Scan the material below for the string "target", and copy every line where it shows up.
───── Material to process
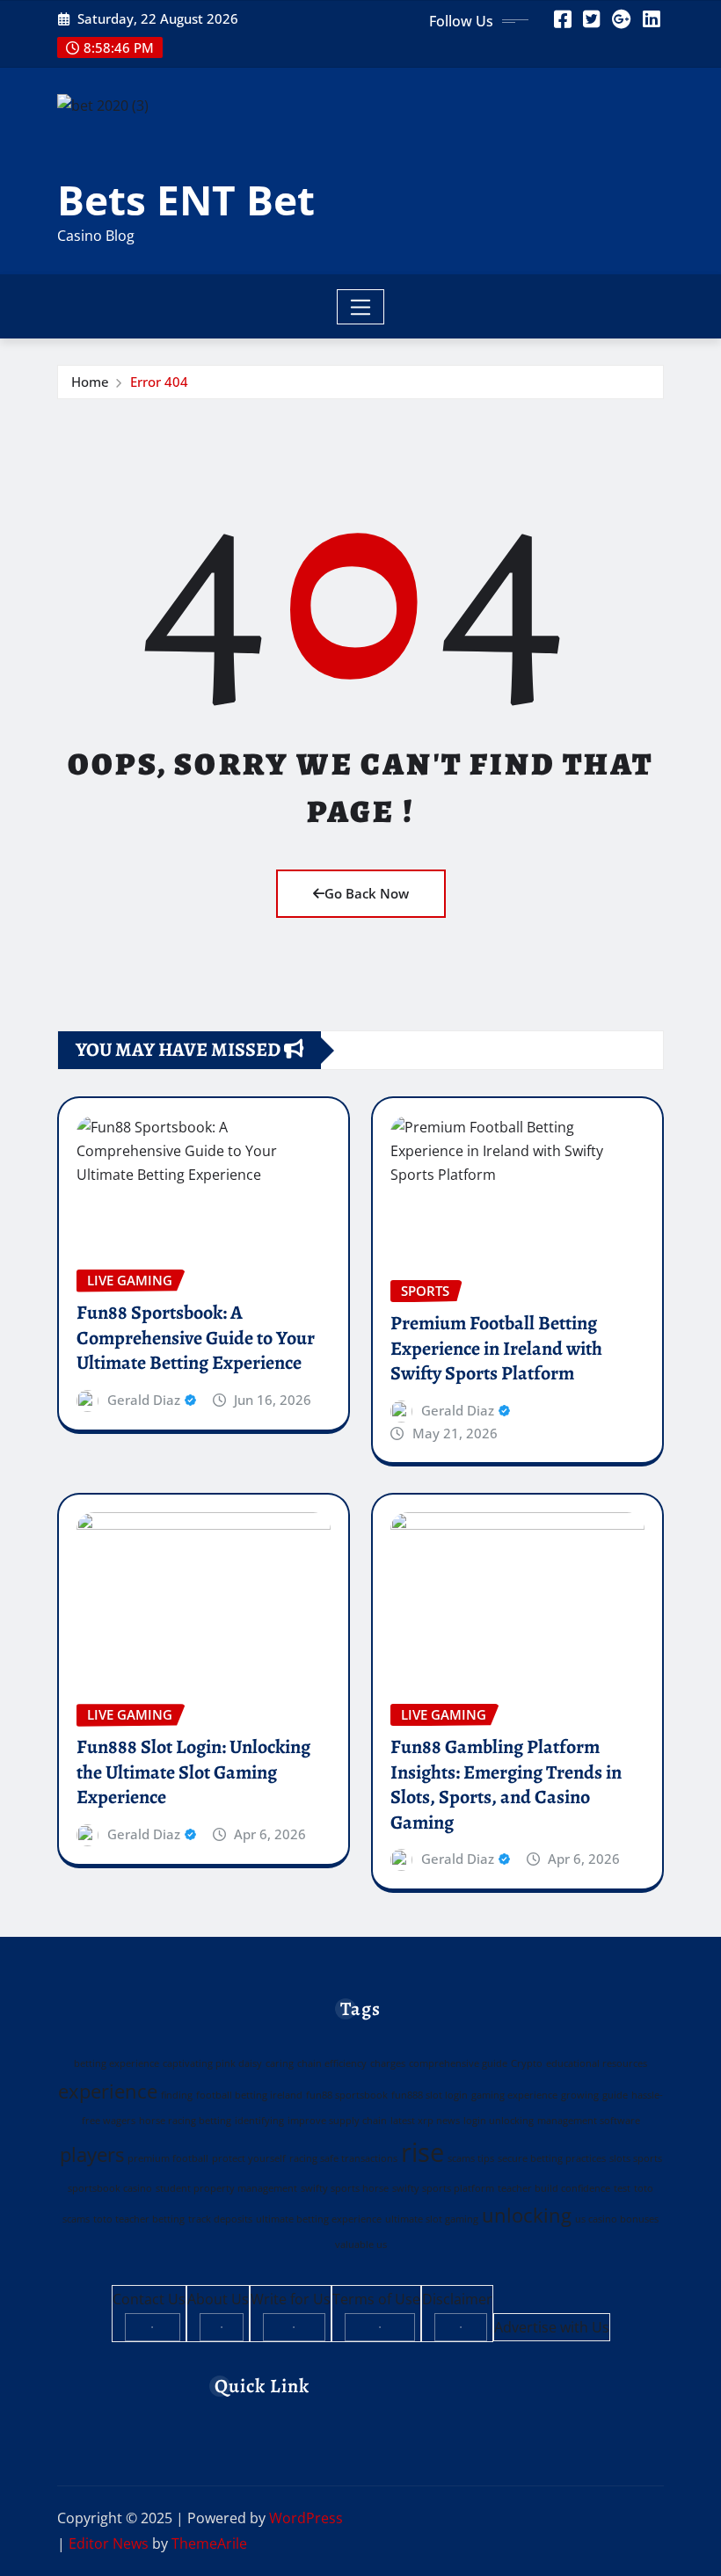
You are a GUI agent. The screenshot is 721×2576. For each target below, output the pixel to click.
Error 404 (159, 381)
──────────
───── Material to process
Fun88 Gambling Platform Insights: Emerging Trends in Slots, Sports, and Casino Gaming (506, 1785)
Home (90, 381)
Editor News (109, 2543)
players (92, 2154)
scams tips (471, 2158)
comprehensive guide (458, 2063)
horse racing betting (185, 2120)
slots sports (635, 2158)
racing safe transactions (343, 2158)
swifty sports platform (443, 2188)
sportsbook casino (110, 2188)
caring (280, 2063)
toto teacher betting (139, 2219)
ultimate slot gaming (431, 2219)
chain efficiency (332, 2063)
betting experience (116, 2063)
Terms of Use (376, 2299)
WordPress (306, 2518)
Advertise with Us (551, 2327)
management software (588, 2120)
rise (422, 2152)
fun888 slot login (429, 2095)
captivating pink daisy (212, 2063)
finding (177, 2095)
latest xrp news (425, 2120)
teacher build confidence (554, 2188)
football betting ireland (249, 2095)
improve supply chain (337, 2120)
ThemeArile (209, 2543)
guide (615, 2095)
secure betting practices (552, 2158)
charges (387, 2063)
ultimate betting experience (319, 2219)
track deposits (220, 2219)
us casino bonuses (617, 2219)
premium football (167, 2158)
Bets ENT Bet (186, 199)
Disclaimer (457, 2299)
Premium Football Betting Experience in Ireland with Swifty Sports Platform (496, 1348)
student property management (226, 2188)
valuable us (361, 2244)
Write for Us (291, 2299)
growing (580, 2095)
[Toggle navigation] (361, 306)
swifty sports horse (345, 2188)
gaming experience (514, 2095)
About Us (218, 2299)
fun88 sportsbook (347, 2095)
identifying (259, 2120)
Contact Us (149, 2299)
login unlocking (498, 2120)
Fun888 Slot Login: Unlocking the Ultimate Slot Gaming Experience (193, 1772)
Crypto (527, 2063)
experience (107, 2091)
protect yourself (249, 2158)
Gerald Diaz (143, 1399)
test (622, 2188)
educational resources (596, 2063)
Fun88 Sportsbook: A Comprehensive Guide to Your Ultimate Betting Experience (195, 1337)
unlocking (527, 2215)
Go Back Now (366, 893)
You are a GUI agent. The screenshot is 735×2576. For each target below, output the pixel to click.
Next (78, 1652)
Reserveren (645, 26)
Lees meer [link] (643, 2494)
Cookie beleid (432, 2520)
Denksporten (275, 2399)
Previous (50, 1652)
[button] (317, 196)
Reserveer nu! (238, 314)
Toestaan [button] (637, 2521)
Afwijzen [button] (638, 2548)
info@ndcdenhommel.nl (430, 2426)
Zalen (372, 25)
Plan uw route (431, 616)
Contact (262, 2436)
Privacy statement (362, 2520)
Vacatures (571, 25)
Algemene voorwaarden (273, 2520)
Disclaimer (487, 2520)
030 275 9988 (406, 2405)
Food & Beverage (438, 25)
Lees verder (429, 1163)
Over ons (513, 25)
──────────
───── Material to process
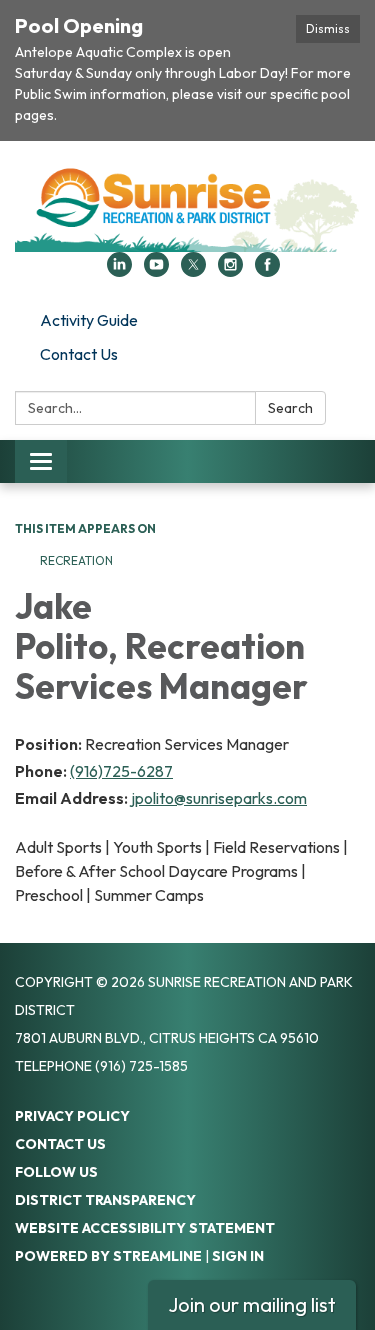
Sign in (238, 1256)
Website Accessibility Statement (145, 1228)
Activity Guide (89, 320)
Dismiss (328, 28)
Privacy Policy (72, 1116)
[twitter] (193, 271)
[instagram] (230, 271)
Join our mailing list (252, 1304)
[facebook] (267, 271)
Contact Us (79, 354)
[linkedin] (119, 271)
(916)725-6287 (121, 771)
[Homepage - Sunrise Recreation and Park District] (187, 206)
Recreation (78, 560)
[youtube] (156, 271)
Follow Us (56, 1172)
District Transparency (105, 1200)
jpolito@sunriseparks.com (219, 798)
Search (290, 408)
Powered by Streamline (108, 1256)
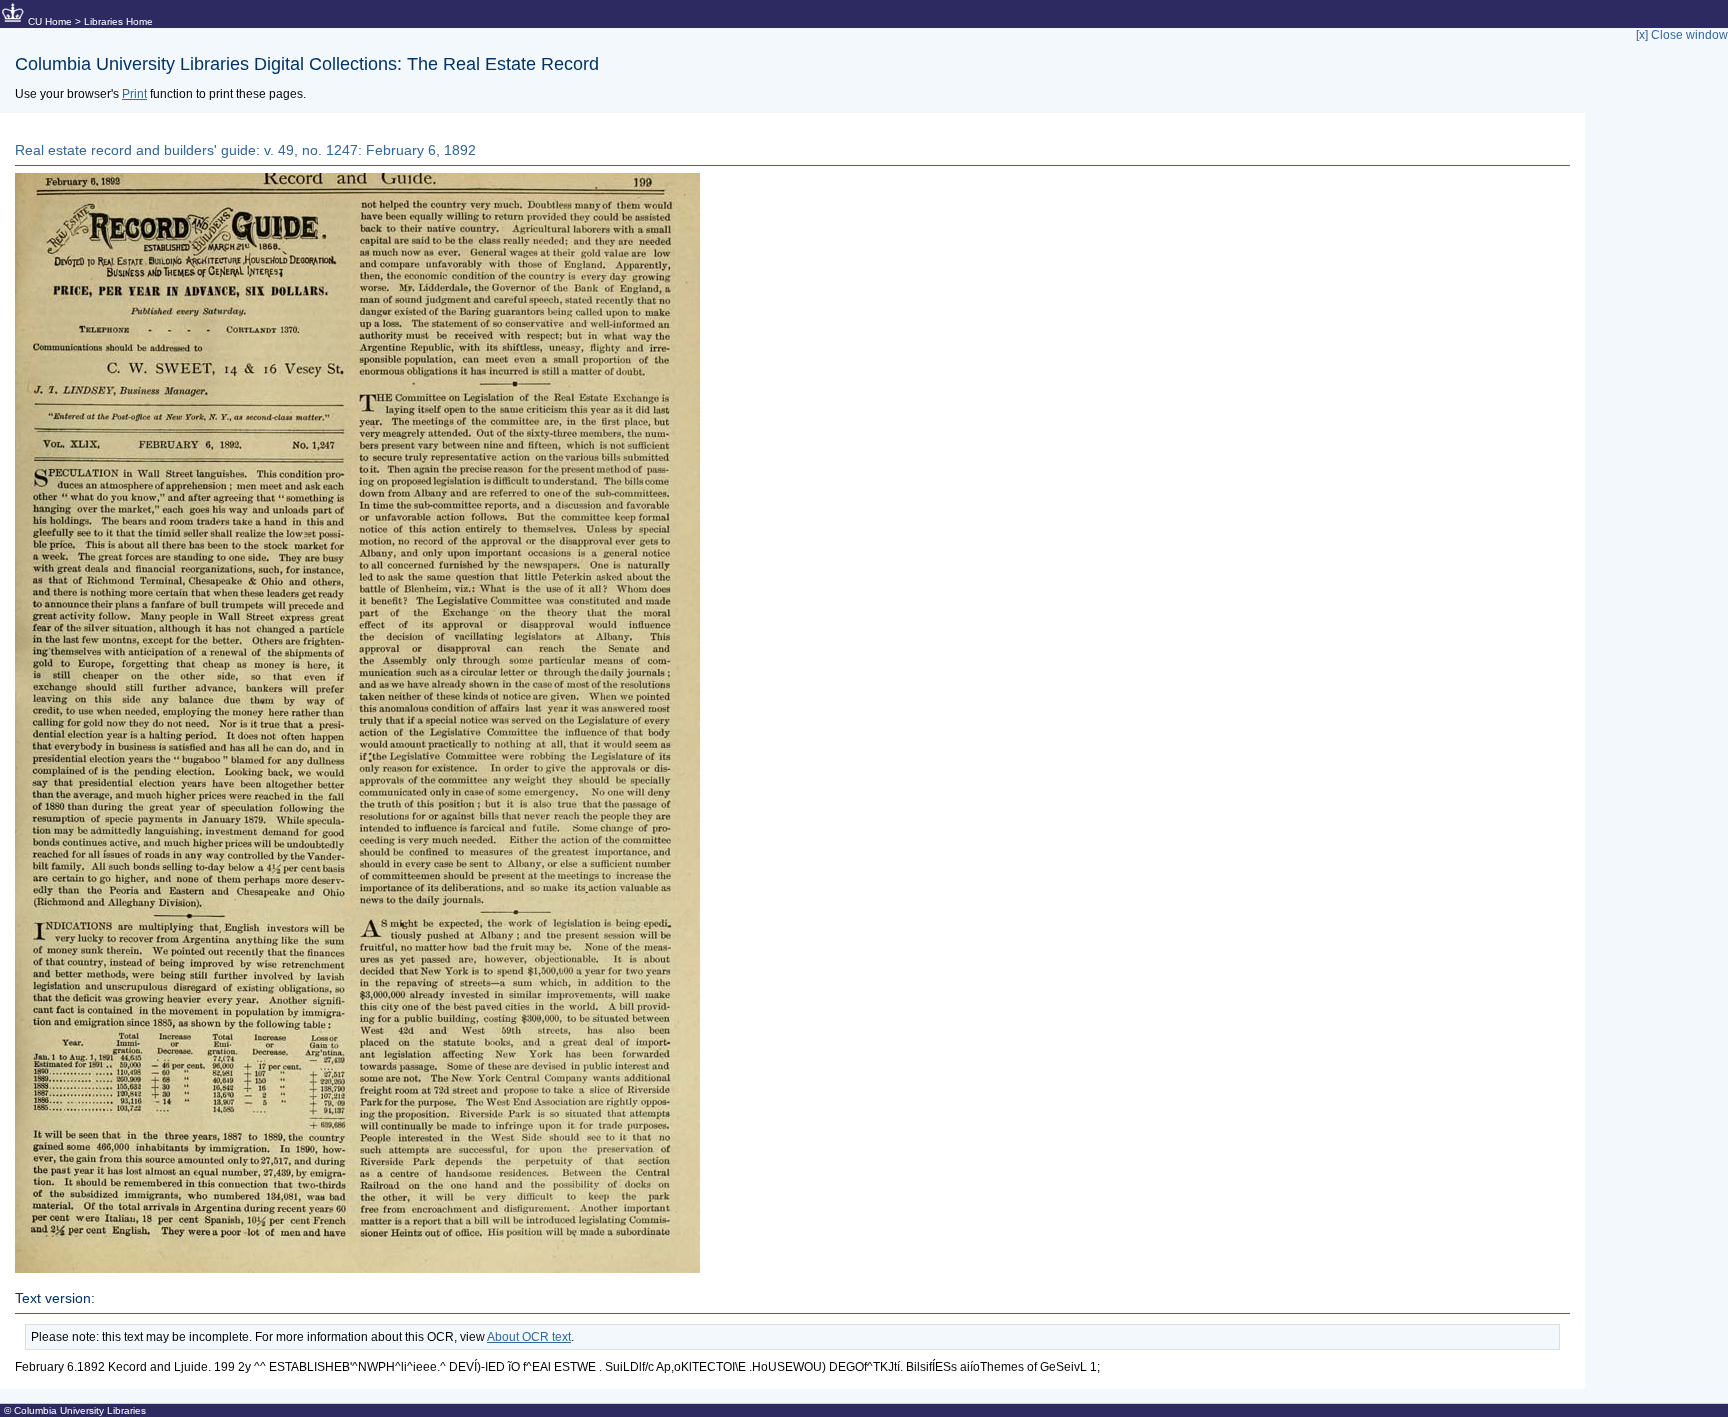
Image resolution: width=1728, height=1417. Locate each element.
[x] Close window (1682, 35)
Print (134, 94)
──────────
**Your response**
You are a GUI agent. The screenshot is 721×2576. For each target below, output the pixel to click.
You are a GUI agent. The screenshot is 735×2576. For each target below, output the pixel to click.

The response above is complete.